==== Excerpt to read ====
Last week I saw Greensboro Arts Alliance & Residency/The Mirror Theatre and New Rep/BCAP co-production of Joshua Sobol’s 2008 play Sinners (The English Teacher), which had its American premiere last summer at The Mirror Theatre in Vermont. I knew little about the production going in to it but I was excited to see the work of an Israeli playwright who I read has been both celebrated and criticized for his left-wing views throughout his career. The play is about an English professor, Layla, in a not-specified country governed by Sharia law whose affair with a student, Nur, leads to her being condemned to death by stoning. The play takes place in the hours before her stoning as she confronts her former lover while he gathers the stones as punishment.

When I entered the theatre I took a quick look at the stage before turning to my program. Only a few minutes later did I take a closer look at the stage and realize that what appeared to be a pile of something covered with a black cloth was actually a person buried within the stage. What I did not expect was for the actor, whose presence under the cloth is revealed almost right away, to remain “buried” within the stage from her chest down for nearly the entire play. It became apparent that this staging choice was dictated by the text, and while the literal and metaphorical symbolism of her confinement was at times powerful, I soon grew tired of what felt like the man’s endless pacing around the buried woman. I wish that this staging constraint necessitated by the text had been embraced more boldly by director Brian Cox and that the production leaned into more of the overt symbolism; I believe that a more expressionistic take on the entire play would have served it better. I’m not sure if it was the writing itself or just a poor translation, but the text was very blunt at times and Layla and Nur often felt more like ideological symbols than real people, so the naturalistic take of the production seemed ill-suited. The one moment Layla emerges from her partial burial is in a dream sequence towards the end of the play where she and Nur dance as if freed from their situation. This moment, which I presume was meant to be a moving release, instead felt jarring and misplaced within an otherwise very naturalistic production. Had the entire production been more expressionistic, I think that pivotal moment would have landed much more powerfully.
====
[Given request A] Write out the passage of the theatre review that begins with the words "Last week I" and ends with "stones as punishment.".
[Given request B] From the entries, extract the lines from the one containing "Click the red heart emoji" through the one containing "This screenshot has height=630, width=1200.", both included, reproducing them without change.
==== Recorded information ====
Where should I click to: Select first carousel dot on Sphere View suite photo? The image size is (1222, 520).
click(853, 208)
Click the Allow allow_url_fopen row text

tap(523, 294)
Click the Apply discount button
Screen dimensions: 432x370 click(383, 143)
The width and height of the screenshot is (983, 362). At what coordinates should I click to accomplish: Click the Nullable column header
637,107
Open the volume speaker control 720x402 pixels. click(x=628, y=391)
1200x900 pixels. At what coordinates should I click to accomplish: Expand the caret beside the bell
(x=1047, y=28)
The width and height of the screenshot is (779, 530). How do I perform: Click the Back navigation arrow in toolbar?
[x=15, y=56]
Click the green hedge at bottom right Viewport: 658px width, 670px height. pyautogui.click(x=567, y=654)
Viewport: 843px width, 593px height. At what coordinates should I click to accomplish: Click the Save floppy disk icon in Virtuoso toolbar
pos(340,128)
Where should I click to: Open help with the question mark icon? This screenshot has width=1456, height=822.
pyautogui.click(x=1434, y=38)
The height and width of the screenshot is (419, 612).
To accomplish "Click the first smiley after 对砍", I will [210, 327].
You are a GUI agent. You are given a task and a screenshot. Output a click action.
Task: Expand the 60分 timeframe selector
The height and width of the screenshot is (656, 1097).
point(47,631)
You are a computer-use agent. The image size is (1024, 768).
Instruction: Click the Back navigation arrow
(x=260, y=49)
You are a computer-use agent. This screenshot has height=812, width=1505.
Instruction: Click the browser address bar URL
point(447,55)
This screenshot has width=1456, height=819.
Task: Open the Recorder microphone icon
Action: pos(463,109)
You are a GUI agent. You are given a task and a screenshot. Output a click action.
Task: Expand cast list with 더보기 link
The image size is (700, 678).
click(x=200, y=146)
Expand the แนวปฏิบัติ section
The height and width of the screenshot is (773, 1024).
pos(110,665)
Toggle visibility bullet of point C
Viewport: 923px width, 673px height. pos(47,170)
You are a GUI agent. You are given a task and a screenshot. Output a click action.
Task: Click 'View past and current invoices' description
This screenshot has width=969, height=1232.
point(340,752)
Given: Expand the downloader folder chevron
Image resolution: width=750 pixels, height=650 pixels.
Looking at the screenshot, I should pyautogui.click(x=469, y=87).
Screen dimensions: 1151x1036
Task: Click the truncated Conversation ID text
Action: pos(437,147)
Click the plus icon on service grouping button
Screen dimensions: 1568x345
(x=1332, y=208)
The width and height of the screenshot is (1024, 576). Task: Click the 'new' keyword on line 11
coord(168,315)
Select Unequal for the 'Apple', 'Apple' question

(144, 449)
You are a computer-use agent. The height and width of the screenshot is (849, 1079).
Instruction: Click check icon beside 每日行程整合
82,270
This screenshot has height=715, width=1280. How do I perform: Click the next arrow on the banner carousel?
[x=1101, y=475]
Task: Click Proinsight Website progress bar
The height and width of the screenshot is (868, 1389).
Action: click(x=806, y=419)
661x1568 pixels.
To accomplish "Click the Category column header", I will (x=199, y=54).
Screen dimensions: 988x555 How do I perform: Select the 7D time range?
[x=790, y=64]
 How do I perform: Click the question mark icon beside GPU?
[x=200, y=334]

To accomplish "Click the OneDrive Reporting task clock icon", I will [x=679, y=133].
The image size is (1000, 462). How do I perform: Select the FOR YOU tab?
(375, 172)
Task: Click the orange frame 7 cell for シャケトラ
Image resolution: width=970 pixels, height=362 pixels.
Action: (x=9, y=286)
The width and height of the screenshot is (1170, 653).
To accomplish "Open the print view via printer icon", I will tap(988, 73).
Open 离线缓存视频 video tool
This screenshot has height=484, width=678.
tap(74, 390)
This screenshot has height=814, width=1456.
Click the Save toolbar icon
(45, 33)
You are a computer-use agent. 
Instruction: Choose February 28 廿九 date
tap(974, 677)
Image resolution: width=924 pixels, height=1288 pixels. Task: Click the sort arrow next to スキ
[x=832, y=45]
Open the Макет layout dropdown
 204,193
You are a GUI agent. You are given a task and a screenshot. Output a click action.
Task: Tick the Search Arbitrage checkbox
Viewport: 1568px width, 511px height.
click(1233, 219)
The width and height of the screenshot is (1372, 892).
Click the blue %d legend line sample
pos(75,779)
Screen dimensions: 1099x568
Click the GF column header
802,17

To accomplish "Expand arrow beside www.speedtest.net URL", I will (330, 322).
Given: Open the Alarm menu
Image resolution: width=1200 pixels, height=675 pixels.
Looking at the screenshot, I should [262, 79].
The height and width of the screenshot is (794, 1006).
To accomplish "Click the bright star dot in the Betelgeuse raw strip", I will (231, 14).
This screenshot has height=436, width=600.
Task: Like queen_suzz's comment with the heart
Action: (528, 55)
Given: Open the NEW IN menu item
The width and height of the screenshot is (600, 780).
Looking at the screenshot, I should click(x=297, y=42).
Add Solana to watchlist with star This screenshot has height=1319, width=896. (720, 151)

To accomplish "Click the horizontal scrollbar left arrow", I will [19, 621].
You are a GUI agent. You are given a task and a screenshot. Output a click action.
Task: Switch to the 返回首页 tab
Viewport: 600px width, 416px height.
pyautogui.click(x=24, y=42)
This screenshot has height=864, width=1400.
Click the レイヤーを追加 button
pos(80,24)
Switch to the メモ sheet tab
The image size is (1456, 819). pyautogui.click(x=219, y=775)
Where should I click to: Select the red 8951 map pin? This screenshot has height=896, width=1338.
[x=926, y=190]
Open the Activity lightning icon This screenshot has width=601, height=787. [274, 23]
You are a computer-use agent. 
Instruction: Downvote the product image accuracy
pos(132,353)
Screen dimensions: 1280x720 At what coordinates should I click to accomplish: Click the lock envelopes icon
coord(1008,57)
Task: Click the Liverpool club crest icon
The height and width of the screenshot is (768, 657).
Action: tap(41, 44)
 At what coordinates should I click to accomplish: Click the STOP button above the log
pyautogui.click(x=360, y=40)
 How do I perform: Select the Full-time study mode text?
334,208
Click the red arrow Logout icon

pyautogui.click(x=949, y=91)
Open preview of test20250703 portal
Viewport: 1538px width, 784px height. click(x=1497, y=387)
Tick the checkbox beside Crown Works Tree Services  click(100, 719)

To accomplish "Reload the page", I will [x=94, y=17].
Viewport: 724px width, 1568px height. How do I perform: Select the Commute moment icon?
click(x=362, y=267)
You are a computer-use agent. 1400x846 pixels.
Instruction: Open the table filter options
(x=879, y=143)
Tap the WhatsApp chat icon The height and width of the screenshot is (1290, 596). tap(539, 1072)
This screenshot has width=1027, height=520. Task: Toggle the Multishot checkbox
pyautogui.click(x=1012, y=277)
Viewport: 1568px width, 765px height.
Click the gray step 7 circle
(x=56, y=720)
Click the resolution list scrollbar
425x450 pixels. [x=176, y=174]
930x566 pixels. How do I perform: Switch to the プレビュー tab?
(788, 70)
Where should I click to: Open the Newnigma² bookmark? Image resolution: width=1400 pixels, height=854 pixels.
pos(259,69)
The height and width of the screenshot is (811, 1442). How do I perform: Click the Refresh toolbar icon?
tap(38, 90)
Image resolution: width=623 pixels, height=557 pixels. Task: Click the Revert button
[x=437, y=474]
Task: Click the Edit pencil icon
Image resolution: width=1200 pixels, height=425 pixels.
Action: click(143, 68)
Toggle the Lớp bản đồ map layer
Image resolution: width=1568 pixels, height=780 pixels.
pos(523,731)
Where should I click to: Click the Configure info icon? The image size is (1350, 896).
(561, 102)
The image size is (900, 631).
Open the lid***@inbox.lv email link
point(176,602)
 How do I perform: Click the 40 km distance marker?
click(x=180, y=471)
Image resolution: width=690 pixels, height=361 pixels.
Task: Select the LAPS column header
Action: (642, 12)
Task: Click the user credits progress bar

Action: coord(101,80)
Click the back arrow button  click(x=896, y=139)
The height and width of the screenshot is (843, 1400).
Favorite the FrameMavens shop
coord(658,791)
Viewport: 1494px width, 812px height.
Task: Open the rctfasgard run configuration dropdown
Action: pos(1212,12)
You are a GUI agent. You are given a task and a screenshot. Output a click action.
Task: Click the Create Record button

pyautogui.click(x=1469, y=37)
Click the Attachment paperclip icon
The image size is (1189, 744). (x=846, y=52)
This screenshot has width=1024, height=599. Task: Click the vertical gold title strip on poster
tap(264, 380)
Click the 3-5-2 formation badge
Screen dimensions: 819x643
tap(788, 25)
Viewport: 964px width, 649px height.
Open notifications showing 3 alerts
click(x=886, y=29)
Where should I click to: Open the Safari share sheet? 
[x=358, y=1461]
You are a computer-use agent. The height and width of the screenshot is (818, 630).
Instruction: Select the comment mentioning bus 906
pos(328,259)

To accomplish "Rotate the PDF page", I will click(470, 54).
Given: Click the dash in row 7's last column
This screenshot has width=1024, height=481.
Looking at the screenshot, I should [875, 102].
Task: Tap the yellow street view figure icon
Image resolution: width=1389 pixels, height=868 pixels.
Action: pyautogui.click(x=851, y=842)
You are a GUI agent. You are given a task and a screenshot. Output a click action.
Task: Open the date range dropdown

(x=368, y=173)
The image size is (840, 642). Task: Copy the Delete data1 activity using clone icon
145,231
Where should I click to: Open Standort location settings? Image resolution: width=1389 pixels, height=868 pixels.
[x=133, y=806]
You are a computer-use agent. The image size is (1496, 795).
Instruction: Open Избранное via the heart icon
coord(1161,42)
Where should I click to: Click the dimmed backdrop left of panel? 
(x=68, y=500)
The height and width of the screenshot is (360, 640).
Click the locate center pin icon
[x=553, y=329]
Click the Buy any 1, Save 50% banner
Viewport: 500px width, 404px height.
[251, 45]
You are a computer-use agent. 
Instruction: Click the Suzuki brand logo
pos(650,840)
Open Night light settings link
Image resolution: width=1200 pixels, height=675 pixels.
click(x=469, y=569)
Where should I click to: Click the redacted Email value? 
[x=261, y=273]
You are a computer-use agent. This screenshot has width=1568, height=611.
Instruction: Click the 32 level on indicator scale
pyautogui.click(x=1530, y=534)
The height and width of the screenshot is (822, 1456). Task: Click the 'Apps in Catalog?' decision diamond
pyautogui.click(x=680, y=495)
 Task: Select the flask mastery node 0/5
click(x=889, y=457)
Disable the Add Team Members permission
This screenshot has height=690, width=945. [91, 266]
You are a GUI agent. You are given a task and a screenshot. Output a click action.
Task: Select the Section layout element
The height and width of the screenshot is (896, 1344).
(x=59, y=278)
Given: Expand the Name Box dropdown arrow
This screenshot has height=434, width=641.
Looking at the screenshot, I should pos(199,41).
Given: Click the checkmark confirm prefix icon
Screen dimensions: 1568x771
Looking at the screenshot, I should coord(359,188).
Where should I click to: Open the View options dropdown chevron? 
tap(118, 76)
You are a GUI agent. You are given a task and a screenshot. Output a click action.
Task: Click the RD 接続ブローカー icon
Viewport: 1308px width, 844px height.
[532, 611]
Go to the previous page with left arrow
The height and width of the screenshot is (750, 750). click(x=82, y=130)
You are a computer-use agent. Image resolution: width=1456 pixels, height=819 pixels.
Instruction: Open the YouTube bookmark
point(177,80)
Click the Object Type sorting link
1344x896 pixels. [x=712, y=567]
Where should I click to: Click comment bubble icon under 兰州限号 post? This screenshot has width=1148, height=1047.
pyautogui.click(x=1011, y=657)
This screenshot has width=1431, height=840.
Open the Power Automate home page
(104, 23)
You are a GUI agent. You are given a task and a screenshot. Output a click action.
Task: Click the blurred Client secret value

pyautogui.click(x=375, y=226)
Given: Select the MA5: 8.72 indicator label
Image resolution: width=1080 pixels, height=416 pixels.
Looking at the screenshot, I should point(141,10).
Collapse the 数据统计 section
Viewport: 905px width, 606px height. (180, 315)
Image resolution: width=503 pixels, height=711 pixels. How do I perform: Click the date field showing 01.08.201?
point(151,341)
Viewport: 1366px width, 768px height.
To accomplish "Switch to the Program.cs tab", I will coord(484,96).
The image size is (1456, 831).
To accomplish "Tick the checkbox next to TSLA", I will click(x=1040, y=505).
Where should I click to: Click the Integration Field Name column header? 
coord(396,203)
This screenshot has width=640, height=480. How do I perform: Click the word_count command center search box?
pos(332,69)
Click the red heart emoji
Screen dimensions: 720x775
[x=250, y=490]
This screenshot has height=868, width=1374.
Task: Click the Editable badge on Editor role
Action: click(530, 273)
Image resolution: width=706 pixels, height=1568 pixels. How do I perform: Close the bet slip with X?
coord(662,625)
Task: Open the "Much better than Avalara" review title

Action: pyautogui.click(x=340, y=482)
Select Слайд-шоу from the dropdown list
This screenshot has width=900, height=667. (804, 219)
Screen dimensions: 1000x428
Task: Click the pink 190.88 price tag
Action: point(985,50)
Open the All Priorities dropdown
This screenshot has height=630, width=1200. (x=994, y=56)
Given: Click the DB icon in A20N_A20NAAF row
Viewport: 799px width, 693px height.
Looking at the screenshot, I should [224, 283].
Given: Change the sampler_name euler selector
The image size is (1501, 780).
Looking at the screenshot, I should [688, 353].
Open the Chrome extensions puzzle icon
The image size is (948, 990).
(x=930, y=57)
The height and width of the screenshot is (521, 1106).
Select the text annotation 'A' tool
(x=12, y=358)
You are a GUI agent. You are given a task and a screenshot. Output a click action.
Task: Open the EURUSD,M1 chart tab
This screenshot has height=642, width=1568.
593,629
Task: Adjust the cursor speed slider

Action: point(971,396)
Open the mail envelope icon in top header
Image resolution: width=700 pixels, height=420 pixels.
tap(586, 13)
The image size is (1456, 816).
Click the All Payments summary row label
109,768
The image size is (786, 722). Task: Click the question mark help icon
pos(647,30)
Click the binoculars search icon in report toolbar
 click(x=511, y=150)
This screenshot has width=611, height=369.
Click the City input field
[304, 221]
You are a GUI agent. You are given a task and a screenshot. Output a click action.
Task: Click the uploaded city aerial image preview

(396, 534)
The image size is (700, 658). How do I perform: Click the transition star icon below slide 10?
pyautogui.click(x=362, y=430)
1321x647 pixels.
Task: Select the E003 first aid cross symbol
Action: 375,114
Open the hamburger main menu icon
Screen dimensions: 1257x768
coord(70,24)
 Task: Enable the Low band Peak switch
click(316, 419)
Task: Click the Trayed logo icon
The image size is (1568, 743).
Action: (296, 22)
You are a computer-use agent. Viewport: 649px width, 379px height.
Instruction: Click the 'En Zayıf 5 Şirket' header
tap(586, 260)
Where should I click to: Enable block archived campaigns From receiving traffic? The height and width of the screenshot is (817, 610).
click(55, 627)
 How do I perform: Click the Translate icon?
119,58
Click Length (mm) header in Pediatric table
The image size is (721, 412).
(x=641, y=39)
====
[Task output A]
Last week I saw Greensboro Arts Alliance & Residency/The Mirror Theatre and New Rep/BCAP co-production of Joshua Sobol’s 2008 play Sinners (The English Teacher), which had its American premiere last summer at The Mirror Theatre in Vermont. I knew little about the production going in to it but I was excited to see the work of an Israeli playwright who I read has been both celebrated and criticized for his left-wing views throughout his career. The play is about an English professor, Layla, in a not-specified country governed by Sharia law whose affair with a student, Nur, leads to her being condemned to death by stoning. The play takes place in the hours before her stoning as she confronts her former lover while he gathers the stones as punishment.

[Task output B]
Click the red heart emoji
Screen dimensions: 720x775
[x=250, y=490]
This screenshot has height=868, width=1374.
Task: Click the Editable badge on Editor role
Action: click(530, 273)
Image resolution: width=706 pixels, height=1568 pixels. How do I perform: Close the bet slip with X?
coord(662,625)
Task: Open the "Much better than Avalara" review title

Action: pyautogui.click(x=340, y=482)
Select Слайд-шоу from the dropdown list
This screenshot has width=900, height=667. (804, 219)
Screen dimensions: 1000x428
Task: Click the pink 190.88 price tag
Action: point(985,50)
Open the All Priorities dropdown
This screenshot has height=630, width=1200. (x=994, y=56)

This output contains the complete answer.